'''

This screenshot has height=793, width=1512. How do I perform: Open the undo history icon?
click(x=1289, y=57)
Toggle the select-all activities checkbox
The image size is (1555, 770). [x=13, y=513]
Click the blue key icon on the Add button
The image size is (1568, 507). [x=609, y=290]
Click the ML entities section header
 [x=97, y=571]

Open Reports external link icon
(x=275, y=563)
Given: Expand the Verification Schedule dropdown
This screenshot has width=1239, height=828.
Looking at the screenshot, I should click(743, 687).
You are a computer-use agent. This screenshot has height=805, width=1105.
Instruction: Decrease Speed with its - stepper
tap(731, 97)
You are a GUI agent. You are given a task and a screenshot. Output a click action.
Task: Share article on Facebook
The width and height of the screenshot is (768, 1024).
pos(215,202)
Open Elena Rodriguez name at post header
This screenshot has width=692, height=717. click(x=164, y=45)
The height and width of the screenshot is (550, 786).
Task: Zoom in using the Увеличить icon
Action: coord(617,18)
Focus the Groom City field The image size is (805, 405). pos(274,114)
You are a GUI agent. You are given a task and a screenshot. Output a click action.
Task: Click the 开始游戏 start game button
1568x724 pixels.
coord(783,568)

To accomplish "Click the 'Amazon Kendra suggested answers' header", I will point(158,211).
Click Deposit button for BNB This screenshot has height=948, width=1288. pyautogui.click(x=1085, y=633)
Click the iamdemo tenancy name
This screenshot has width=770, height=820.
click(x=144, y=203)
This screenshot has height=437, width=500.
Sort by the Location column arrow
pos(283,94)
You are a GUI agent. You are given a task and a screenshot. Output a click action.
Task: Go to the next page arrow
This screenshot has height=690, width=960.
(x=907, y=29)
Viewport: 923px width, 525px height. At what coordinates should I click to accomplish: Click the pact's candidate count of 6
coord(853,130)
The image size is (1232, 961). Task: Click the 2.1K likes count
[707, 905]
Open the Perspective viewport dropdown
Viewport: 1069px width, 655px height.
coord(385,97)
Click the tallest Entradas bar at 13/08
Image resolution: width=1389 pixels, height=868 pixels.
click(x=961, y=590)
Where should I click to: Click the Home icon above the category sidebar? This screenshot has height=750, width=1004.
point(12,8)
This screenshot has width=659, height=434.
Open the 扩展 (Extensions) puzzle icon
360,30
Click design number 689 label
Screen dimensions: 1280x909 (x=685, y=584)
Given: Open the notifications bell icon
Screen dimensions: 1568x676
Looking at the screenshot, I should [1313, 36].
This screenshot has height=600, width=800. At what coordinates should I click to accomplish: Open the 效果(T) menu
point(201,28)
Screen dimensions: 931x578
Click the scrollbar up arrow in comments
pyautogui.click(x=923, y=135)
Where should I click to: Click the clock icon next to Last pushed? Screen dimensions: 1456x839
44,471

'''

What to produce: Going through the entries, return every line holding the word "dropdown".

Task solution:
Given: Expand the Verification Schedule dropdown
Open the Perspective viewport dropdown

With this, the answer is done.